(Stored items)
- - - - -

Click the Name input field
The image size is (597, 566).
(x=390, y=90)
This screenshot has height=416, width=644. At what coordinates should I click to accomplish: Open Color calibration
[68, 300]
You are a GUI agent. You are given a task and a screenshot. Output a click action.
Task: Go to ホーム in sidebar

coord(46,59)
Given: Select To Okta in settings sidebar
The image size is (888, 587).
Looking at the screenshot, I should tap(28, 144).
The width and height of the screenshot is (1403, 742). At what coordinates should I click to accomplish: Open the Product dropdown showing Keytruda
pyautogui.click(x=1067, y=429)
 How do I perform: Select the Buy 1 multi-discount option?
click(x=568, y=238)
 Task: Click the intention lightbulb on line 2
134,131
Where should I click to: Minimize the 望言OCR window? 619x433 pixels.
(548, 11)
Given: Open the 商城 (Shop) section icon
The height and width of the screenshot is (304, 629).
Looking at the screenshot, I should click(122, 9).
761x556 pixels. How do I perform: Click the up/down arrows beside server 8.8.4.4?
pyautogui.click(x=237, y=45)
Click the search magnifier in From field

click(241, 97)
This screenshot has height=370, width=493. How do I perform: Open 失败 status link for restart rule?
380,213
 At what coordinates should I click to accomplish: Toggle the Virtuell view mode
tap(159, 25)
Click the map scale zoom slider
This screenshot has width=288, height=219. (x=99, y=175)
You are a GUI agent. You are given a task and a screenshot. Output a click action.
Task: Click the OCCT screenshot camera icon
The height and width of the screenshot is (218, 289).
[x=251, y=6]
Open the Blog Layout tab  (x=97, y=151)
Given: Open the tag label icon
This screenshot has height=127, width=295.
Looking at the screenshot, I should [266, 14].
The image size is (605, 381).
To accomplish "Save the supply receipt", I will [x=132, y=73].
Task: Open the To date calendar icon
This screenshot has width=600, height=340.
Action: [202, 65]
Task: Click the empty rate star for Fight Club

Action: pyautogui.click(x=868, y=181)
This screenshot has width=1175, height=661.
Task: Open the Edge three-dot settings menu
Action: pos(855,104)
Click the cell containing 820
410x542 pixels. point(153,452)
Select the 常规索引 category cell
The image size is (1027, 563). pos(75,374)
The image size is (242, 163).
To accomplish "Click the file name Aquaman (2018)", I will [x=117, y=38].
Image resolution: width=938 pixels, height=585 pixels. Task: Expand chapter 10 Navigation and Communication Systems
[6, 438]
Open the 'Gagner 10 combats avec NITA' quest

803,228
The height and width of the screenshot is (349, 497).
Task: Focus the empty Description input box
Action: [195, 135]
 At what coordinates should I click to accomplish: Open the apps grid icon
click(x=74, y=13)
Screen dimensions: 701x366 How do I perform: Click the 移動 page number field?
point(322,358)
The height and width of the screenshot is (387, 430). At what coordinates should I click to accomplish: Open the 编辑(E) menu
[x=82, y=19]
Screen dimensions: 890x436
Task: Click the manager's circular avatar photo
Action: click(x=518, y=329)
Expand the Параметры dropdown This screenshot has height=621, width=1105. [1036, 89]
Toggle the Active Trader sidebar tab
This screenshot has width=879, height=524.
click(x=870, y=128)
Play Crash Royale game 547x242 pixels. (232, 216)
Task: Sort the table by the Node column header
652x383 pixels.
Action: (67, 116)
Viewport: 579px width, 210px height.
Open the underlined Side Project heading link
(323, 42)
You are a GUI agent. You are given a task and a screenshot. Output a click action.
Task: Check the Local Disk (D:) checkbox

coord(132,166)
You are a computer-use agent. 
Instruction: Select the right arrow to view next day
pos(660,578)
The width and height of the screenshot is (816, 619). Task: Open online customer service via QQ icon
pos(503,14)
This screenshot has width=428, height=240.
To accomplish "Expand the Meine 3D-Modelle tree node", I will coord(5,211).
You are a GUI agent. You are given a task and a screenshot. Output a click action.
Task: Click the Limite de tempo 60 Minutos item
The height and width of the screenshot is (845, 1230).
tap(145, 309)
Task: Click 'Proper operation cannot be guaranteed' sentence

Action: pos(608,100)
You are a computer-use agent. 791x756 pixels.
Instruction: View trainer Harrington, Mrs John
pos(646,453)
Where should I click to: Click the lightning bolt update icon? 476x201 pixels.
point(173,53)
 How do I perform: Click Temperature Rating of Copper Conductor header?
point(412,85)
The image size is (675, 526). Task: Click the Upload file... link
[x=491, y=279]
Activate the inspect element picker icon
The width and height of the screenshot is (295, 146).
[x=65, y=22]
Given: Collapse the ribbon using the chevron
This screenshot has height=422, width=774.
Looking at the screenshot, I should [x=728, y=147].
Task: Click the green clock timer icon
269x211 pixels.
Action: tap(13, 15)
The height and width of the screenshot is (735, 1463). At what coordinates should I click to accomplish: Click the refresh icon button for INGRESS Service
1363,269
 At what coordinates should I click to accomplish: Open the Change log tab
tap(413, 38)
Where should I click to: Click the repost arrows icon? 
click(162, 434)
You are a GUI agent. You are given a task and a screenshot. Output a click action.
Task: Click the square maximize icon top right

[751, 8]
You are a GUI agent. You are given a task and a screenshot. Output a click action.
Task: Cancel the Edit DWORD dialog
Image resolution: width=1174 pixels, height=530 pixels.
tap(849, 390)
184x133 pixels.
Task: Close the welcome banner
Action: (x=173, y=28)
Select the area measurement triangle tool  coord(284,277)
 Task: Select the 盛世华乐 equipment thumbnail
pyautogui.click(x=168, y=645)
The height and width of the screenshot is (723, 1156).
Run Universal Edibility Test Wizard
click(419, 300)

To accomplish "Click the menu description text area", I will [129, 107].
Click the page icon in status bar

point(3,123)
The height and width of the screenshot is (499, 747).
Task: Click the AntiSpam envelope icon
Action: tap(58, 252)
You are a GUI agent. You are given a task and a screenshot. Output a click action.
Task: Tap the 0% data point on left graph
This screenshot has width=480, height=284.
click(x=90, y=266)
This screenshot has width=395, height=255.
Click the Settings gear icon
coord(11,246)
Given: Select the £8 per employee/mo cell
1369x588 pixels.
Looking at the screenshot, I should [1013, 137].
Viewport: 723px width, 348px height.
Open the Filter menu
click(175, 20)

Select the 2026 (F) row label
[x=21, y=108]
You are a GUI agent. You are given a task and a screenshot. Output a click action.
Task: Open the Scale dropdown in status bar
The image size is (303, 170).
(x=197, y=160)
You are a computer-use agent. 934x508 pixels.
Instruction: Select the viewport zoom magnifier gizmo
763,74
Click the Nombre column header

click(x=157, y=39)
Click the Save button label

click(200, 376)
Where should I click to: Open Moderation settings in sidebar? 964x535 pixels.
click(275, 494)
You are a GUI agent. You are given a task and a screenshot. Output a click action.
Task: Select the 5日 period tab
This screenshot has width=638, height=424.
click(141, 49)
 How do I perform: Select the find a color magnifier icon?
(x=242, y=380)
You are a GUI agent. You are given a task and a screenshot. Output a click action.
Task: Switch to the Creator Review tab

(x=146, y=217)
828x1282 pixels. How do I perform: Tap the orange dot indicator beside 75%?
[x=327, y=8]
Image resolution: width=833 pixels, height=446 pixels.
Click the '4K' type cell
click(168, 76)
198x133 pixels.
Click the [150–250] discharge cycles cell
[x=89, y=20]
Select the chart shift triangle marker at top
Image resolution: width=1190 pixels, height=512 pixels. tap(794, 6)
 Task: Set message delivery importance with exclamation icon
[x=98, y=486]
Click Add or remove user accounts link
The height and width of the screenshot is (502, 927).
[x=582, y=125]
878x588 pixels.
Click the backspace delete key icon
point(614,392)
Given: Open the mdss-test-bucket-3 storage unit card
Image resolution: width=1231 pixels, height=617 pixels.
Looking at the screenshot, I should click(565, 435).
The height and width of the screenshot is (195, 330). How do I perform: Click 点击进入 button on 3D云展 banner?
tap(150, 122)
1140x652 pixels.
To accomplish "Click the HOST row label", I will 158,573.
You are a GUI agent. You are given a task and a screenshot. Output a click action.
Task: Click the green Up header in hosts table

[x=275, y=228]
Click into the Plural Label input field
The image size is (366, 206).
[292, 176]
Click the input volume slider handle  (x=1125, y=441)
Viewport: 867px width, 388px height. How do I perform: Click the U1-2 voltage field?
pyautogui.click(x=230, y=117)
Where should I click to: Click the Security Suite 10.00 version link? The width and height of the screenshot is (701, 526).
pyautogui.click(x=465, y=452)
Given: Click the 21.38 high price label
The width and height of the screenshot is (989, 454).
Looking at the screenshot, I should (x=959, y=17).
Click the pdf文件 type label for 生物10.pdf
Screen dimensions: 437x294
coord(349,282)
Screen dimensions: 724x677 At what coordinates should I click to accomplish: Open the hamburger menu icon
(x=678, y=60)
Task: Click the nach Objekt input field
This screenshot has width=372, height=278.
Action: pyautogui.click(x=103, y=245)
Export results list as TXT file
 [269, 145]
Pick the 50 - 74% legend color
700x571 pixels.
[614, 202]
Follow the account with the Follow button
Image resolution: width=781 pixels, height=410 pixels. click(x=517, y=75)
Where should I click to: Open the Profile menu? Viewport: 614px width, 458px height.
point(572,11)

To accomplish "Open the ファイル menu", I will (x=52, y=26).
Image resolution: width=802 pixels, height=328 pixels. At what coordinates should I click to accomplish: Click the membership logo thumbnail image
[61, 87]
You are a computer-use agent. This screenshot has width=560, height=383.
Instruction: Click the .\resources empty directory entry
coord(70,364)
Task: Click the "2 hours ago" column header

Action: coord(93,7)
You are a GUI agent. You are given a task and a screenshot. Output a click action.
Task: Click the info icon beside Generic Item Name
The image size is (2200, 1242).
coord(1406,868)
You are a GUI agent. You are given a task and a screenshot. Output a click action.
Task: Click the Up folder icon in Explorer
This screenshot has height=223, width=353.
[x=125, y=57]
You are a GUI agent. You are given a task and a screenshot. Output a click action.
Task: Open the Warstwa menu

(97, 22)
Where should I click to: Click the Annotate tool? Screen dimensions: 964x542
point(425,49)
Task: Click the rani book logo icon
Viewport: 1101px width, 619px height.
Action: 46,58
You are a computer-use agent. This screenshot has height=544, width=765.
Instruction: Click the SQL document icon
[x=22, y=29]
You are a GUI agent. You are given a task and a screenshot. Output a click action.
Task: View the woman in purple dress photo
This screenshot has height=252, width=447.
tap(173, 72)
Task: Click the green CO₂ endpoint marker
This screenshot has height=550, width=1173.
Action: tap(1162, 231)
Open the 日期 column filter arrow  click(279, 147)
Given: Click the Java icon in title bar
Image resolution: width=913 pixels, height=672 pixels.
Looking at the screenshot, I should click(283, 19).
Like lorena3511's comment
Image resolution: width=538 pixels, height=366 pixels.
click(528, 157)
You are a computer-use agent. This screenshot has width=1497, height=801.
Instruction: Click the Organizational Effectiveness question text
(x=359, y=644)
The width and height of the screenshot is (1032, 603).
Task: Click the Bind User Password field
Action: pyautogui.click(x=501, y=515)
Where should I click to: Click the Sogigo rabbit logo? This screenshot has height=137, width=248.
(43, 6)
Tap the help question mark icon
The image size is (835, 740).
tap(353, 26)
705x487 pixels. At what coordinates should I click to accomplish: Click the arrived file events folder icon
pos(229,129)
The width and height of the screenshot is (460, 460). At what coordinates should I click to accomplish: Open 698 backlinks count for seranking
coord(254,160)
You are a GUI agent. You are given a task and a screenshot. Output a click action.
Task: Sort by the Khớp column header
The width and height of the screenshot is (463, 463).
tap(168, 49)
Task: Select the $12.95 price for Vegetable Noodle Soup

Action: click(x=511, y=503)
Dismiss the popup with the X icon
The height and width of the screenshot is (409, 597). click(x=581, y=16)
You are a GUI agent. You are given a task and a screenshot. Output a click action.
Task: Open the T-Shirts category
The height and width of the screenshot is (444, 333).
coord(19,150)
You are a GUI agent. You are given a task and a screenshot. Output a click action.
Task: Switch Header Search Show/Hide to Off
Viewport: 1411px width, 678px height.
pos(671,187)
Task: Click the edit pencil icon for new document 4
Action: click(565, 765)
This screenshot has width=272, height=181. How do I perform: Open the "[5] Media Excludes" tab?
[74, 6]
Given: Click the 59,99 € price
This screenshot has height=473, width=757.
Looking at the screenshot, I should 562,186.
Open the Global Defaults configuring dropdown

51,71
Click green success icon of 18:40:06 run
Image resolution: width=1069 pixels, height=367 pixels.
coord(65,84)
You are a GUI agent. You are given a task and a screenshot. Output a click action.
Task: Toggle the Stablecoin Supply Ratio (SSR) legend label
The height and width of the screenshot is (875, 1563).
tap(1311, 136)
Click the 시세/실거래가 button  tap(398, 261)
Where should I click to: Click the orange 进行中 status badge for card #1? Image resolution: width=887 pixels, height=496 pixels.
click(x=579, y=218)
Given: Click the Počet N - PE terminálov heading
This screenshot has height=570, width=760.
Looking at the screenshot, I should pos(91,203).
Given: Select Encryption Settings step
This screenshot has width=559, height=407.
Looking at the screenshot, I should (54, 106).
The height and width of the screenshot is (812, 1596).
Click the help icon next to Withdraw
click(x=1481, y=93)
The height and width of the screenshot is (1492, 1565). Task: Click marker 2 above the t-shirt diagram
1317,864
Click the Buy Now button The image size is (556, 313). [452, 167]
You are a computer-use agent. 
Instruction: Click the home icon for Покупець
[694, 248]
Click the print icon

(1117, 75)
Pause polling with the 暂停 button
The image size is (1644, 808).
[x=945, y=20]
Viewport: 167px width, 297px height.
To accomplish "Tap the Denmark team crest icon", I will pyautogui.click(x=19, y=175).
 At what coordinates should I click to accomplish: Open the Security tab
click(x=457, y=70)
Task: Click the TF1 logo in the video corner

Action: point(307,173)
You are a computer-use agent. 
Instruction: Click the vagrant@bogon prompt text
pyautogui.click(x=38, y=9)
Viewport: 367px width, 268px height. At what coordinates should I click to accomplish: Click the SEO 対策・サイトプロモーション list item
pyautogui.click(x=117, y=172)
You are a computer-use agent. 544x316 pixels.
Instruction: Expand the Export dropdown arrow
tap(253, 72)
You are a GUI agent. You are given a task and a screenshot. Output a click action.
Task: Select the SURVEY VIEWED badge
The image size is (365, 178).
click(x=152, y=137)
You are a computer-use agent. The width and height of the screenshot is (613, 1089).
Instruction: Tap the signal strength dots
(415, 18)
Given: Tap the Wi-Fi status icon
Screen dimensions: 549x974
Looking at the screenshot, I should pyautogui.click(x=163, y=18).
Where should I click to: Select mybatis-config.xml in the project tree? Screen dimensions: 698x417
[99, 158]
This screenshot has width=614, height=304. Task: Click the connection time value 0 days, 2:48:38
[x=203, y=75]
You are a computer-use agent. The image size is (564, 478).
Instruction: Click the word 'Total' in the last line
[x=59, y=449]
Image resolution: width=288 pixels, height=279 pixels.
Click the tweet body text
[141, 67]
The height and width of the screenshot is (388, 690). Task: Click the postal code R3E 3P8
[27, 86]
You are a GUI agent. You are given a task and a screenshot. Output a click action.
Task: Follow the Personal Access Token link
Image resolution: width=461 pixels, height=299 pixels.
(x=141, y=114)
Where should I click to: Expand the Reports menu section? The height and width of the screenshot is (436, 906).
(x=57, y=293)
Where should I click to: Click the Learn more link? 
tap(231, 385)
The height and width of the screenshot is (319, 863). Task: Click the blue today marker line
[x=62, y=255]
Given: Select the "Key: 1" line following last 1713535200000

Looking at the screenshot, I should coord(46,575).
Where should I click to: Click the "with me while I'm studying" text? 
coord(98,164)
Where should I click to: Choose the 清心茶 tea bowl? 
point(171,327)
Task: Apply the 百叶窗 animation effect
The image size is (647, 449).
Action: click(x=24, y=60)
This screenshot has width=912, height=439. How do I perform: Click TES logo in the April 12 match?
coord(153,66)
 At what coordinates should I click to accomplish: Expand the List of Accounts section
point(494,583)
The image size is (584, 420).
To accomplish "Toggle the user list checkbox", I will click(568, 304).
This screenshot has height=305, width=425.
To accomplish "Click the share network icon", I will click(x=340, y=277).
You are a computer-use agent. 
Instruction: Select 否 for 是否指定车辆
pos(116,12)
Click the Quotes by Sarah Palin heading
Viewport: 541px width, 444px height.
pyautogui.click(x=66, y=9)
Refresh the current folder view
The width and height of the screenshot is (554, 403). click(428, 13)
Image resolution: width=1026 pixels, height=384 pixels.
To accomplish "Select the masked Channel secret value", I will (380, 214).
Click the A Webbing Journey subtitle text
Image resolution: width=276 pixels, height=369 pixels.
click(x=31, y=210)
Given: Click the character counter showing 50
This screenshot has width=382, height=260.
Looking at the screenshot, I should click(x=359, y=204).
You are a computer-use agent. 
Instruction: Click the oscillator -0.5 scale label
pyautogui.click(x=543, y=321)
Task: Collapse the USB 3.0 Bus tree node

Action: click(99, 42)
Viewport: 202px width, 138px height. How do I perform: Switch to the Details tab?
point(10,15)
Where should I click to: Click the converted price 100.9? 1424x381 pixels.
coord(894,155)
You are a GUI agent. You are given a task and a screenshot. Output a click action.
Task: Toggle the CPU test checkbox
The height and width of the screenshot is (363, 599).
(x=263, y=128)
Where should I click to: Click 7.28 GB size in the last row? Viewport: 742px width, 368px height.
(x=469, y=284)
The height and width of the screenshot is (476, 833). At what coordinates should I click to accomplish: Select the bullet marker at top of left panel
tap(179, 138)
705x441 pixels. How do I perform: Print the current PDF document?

- - - - -

* Work item *
Your reply is to repeat, unchanged, the lines above running from the one with "has height=544, width=765." up to and including the one with "Given: Click the Java icon in title bar".

* Response for this exercise *
You are a computer-use agent. This screenshot has height=544, width=765.
Instruction: Click the SQL document icon
[x=22, y=29]
You are a GUI agent. You are given a task and a screenshot. Output a click action.
Task: View the woman in purple dress photo
This screenshot has height=252, width=447.
tap(173, 72)
Task: Click the green CO₂ endpoint marker
This screenshot has height=550, width=1173.
Action: tap(1162, 231)
Open the 日期 column filter arrow  click(279, 147)
Given: Click the Java icon in title bar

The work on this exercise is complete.